• [Problem to solve] Copy the records word for word, beginning at the line that contains "The image size is (1034, 512)." and stopping after the line that contains "Action: 586,159". Leave the pictures out of your answer.

• [Records to use]
____________________
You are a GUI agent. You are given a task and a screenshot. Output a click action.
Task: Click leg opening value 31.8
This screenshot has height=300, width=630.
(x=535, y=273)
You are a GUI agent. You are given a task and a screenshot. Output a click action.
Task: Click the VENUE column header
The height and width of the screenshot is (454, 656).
____________________
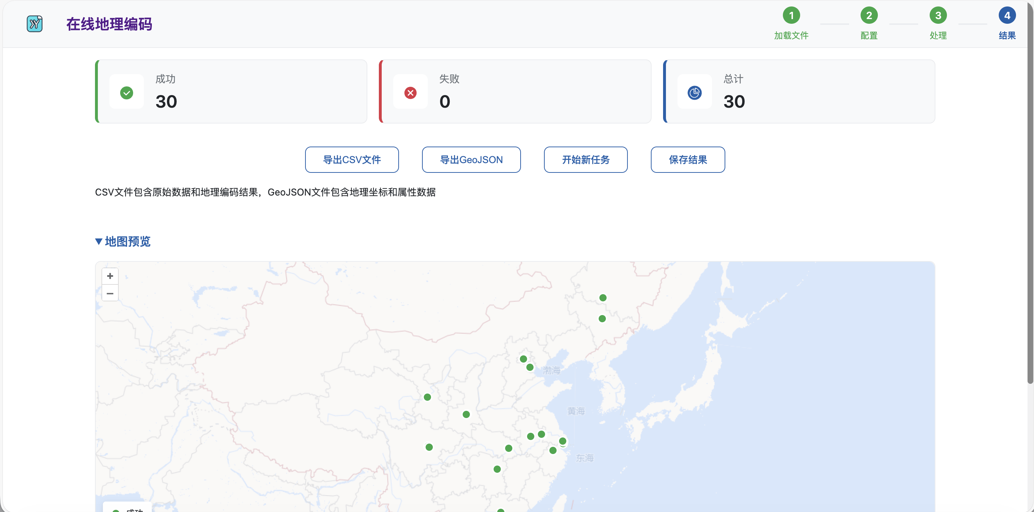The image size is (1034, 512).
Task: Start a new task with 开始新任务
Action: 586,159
____________________
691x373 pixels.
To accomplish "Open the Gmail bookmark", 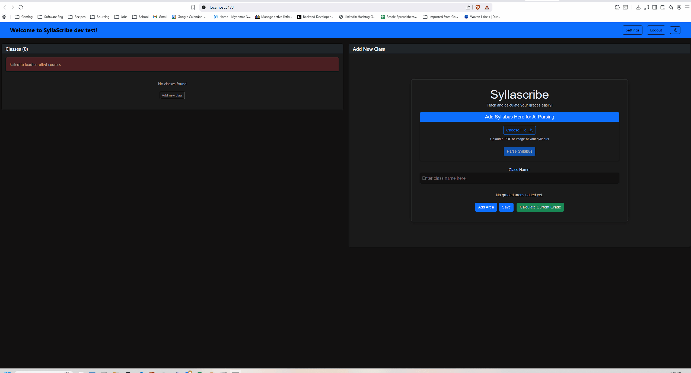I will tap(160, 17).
____________________
• [Solved problem]
The image size is (1034, 512).
Task: Start a new task with 开始新任务
Action: 586,159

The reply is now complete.